Hello,
My team and I are experiencing an issue with Horde where certain build jobs seem to hang with steps never reaching a completed state. Even when manually cancelling the build/step we get the ‘Cancelled’ tag but the build will always be in a ‘running’ state according to Horde.
[Image Removed]
[Image Removed]
I’ve done some digging into the cause of the issue and it seems to coincide with the Horde server restarting to apply Windows updates. Roughly at the same time as the above steps were started the server logs suggest that the server shutdown and restarted:
[23:03:47 inf] Shutdown/SIGTERM signal received [23:03:47 inf] Application is shutting down... ... [23:04:10 inf] Server version: 5.5.0-37571337 [23:04:10 inf] App directory: C:\Program Files\Epic Games\Horde\Server [23:04:10 inf] Data directory: D:\Horde\Server [23:04:10 inf] Server config: D:\Horde\Server\server.json ... [23:04:11 inf] [4952] 14 May 23:04:11.526 * Ready to accept connections [23:04:11 inf] Win32 service starting...
It seems that once the server shuts down and the agents lose connection, the agent seems to try and cancel their current lease due to the lost connection.
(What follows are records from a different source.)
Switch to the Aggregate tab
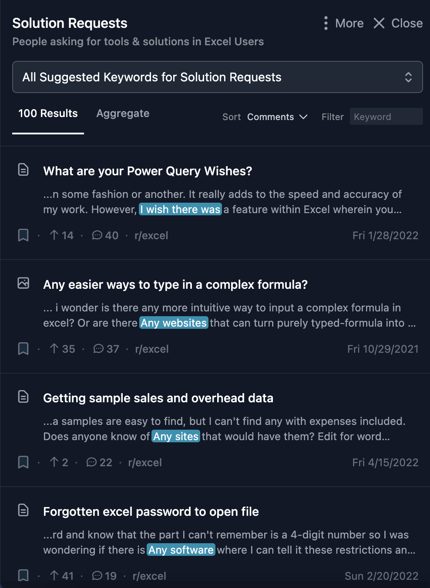Viewport: 430px width, 588px height. pos(123,114)
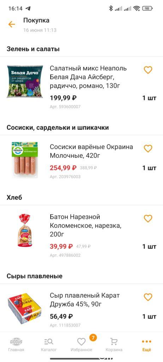163x362 pixels.
Task: Open the Корзина cart icon
Action: tap(114, 345)
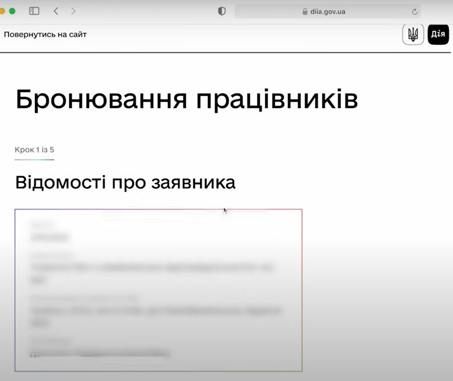Image resolution: width=453 pixels, height=381 pixels.
Task: Click the "Повернутись на сайт" link
Action: [45, 35]
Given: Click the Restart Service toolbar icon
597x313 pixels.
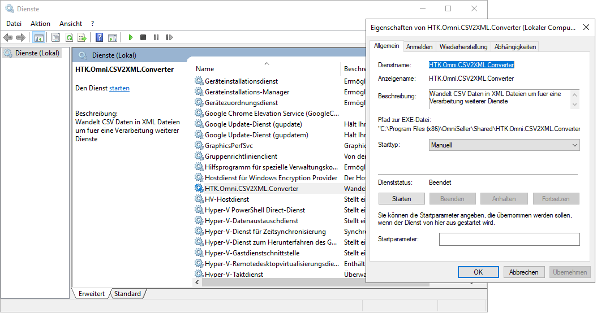Looking at the screenshot, I should 169,37.
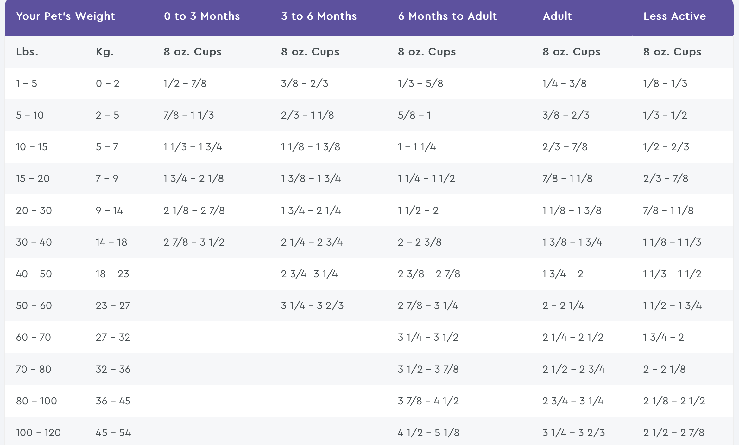The width and height of the screenshot is (739, 445).
Task: Click the "2 7/8 – 3 1/2" cell under 0 to 3 Months
Action: 194,242
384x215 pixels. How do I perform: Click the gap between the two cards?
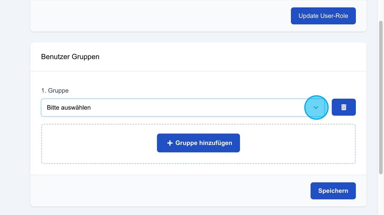[198, 37]
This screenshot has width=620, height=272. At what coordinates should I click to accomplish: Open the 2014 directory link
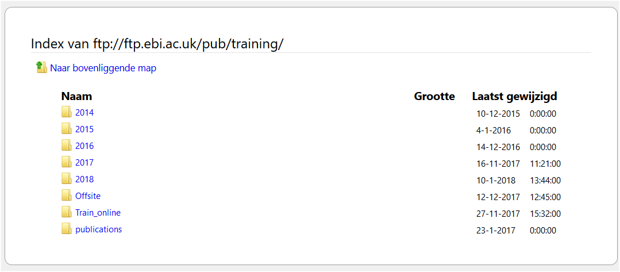84,113
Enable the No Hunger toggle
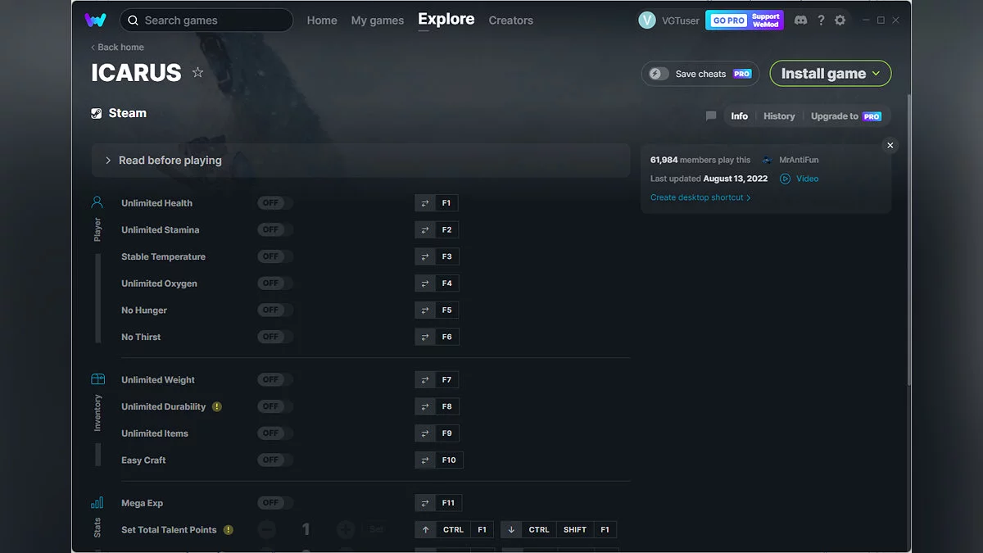 click(x=274, y=310)
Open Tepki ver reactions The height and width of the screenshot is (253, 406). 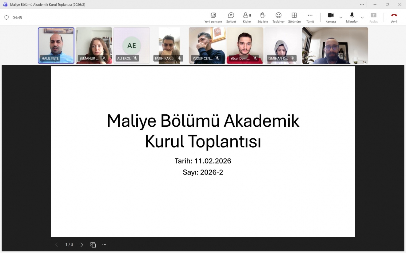pyautogui.click(x=278, y=17)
This is an excerpt from the lease log:
Exception on log tailing task (682510ec6e68dc646d7277c1): Status(StatusCode="Unavailable", Detail="Error starting gRPC call. HttpRequestException: A connection attempt failed because the connected party did not properly respond after a period of time, or established connection failed because connected host has failed to respond. (horde.1010games.com:443) SocketException: A connection attempt failed because the connected party did not properly respond after a period of time, or established connection failed because connected host has failed to respond.", DebugException="System.Net.Http.HttpRequestException: A connection attempt failed because the connected party did not properly respond after a period of time, or established connection failed because connected host has failed to respond. (horde.1010games.com:443)") [00:12:13] Failed to run process: The operation was canceled. [00:12:13] Lease was cancelled (session terminating)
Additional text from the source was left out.